Arriba de las mazmorras la cosa va al paso. Por el finger vamos entrando en dos filas obedientes, los hombres pegados a la izquierda y las mujeres a la derecha. A pedo burra y olor a Auschwitz. Cacheo antes de llegar a la cabina. Y aquí sí que me tocan los huevos, quiero decir, literalmente, no como las veces anteriores. A un pasajero que se cuela por despiste el cabo del miedo le espeta un “hey broder, a la fila”, así de colega, que para eso nos conocemos de tiempo.

El avión sale con dos horas de retraso. Durante todas esas horas no he visto que a los pasajeros de ninguna otra aerolínea les hicieran lo mismo, solo a los de la española. Pero bueno, a intentar dormir.

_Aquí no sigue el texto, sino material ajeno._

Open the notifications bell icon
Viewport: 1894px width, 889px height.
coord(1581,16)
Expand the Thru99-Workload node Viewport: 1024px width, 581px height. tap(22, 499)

A intentar dormir pensando en cosas agradables, por ejemplo, sí, en los innumerables amigos venezolanos que tengo y a los que adoro y que me besan y les beso y que son emprendedores y cariñosos y hospitalarios hasta decir basta y trabajadores y enamorados de su país y enamorados de la cultura y luchadores del progreso y que me han tratado a cuerpo de rey durante una semana. Es tan bueno el recuerdo que, en vez de dormirme, me espabilo y recuerdo que cuando dos días antes les pregunté si nada había cambiado desde la Venezuela del 2002 sobre la que escribí primero me dijeron que no, pero luego se miraron entre ellos y me confesaron que sí.

Cuando llegué a casa y abrí la maleta, el precioso termo ya no estaba allí.